One of the many things that summer brings to the Upper Valley is King Salmon.  This year’s run has begun about two weeks earlier than last year, though they are arriving at about the same rate.  Thus far, nearly 6,500 kings have passed by the weir on the Deshka River.  In 2013, the run didn’t get that high until June 23rd.  Sam Ivey, Area Fish Biologist for the Alaska Department of Fish and Game, says that’s a good sign.

“Things are off to a good start for us.  They’re not starting real weak, where we’re watching things build as the run emerges, as has happened in previous years.  We’re starting on a high note.”

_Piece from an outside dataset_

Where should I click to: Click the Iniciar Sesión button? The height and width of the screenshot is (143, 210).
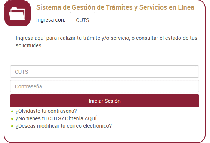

While the numbers do look good now, Sam Ivey says that it will take more time to determine if this year’s run really will be stronger than in years past.  Fish and Game’s ultimate goal is to have between 13,000 and 28,000 fish successfully spawn in the Deshka.  As of now, the Deshka River is the only one in the Upper Susitna drainage where keeping a King Salmon is allowed any day of the week.  Even so, bait is not currently allowed, and anglers are limited to a single hook.  Sam Ivey says that, if the run continues to be strong, that could change.

“When our projections firm up, we could look at putting bait back into that fishery, as we did last year.  Last year that happened, I believe, around June 25th or so–a little bit later.  What we have to look at, now, is that what we’ve been seeing go through the Deshka weir sustains itself for a few more days, to get to that point where we’re confident in our decision, and we’re not just seeing a spike that’s going to quickly go away.”

Sam Ivey says that, while the Deshka is the only river that currently has data from a fish weir, that other rivers have mechanisms in place for estimating run strength.  At a time when many river systems are desperate for more salmon, Ivey says the current numbers to provide hope for the season in the area, as well as the future runs of kings in and around the Upper Valley.